__INSTRUCTIONS__.
(1) In the Zig forum post, what does the `errdefer` statement do?
(2) Carry on the Zig forum post from its last sentence.

__SUPPLIED PASSAGE__.
◇ ◇ ◇ ◇ ◇

Has anyone else given Zig a serious try, only to get caught up in language debugging?

I really wanted to like Zig, mainly because it seemed simpler than all the fad `C-killer` languages popping up, and I thought it didn't have the 'big agenda' like that other unnamed language we hear about all over the low-level programmer interwebs. It also has compile time execution, which is the main reason I wanted to use it. I was planning on porting my take of the Handmade Hero engine to Zig, while taking advantage of the metaprogramming it offers.

Zig is presented as a simple language with a
Focus on debugging your application rather than debugging your programming language knowledge.

It started out as an implied C replacement, but has since grown to become very opinionated, in my opinion. :-) It does retain more of the simplicity of C, and its designer, Andrew Kelley, is really focused on maintaining that simplicity. But while Kelley himself is quite an amazing guy from the streams I've seen of him, it feels like Zig is being overly restrictive by trying to force the "One True Way" philosophy on its users, which ends up just causing lots of headache debugging the language.

Some upsides
---
  • compile time execution!
  • extremely simple and readable generics
  • completely interops with C without much friction. It can compile C, translate C to Zig, and import .h files.
  • maybe a C backend? I think it will eventually output C, but that code isn't finished yet unless I'm mistaken.
  • `defer` statement (runs on scope exit) and `errdefer` (only cleans up if there was an error before leaving scope)
  • really nice community, quick to offer help (I can't stress this enough, they are really great people)


Some downsides
---
  • There is no operator overloading, so vector math suffers in a big way, although its builtin SIMD features might alleviate this somewhat.
  • It doesn't allow function overloading, either. This isn't a deal breaker, but C'mon, it was one of the two decent features from C++ actually worth keeping.
  • It also has no default function arguments.

There may be work-arounds for those last two, but again, more language debugging.

◇ ◇ ◇ ◇ ◇

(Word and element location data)

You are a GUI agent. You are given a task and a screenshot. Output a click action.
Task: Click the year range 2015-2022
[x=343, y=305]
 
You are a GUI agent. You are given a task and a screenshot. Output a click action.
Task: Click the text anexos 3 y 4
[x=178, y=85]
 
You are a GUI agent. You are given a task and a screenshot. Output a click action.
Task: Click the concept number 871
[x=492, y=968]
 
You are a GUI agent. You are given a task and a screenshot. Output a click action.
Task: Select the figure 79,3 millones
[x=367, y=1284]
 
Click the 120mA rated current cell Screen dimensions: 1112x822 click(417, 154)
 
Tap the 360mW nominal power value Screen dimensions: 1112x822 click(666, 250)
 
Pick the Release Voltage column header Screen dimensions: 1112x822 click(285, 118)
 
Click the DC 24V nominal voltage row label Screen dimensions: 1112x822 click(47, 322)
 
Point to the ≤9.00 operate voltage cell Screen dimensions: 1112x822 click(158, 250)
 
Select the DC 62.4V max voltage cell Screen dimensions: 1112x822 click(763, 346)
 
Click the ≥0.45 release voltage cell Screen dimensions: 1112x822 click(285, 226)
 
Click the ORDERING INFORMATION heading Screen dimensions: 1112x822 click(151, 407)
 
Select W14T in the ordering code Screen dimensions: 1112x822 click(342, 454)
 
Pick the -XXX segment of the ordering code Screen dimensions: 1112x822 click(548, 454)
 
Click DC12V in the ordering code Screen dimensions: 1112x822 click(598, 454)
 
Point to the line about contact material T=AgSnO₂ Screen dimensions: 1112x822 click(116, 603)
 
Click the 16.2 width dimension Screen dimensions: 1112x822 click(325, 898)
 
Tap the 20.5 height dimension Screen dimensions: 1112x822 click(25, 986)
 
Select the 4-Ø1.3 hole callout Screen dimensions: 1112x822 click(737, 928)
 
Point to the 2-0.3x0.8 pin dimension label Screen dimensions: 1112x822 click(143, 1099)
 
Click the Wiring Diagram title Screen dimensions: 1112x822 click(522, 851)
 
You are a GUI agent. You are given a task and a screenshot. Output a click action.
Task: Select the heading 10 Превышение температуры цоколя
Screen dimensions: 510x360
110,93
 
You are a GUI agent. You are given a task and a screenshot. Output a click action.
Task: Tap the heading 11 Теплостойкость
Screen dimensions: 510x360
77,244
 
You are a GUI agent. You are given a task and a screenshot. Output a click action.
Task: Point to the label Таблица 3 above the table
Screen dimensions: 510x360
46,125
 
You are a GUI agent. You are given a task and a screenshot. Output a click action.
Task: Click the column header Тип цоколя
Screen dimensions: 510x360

◇ ◇ ◇ ◇ ◇

__TASK RESULTS__.
(1) It cleans up only if there was an error before leaving scope.

(2)
One of the worst offenders, however, is the lack of `for` loops. It has a builtin foreach, but no ranges. So you can only loop over known-length arrays (either compile-time known or runtime). So we have to resort to `while` loops for iterating over an integer range. Here is a workaround for the missing `for` loop:
1
2
3
4
5
{var i: u32 = 0;
while (i < rects.len) : (i += 1)
{
    // do the things...
}}


Notice how the entire structure has to be wrapped in a block so the index doesn't leak into the scope. We are living in 2021, right? But having a `for` loop would mean 2 ways to loop over a range, so it is taboo from what I can tell.

Here is a (half?) joke response to an actual serious proposal to deal with the lack of a basic `for` loop.
1
2
3
4
5
6
// Joke proposal
if (with(@as(usize, 0))) |*i| while (i.* <= 10) : (i.* += 1) {
    std.debug.print("{}\n", .{ i.* });
}
// The serious proposal:
with(var x: usize = 0) while(x < 10) : (i += 1) {...}

And the equivalent shorter brainf!ck code:
-[>+<-----]>---<++++++++++<++++++++++[>>.+<.<-]>>---------.-.


On Simplicity
---
On the overview page, we are lead to believe that a port of C code to Zig is significantly simpler due to error handling. And perhaps it is somewhat simpler due to Zig having `defer` statements, which are nice. But I went to check out the original logic code after the error handling is done, and this is representative of what it's like to deal with pointers:
1
2
3
4
// C code:
*ptr = sample;
// Zig code:
@ptrCast(*f32, @alignCast(@alignOf(f32), sample_ptr)).* = sample;


And the main reason given for lots of rejected proposals is that Zig must be readable, with only one way to do things.

Last is an example of me trying to port over Casey's famous dead-ballz-simple-and-fast memory arena code that we all fell in love with upon first watching him code it without any language friction whatsoever.

It took me 9 hours of language debugging, issue tracking, web and/or soul searching to come up with this beauty. I'm only posting the core logic here because I've already lost the brevity contest in this post.
 1
 2
 3
 4
 5
 6
 7
 8
 9
10
11
if (arena.used + size <= arena.base.len)
{
    // This first attempt works, but what a mess...
    //var memory = @bitCast([]align(@alignOf(T))u8, arena.base[arena.used..]);
    //result = @ptrCast(*T, memory[0..@sizeOf(T)]);

    // Another way to do it!  (please don't tell anyone)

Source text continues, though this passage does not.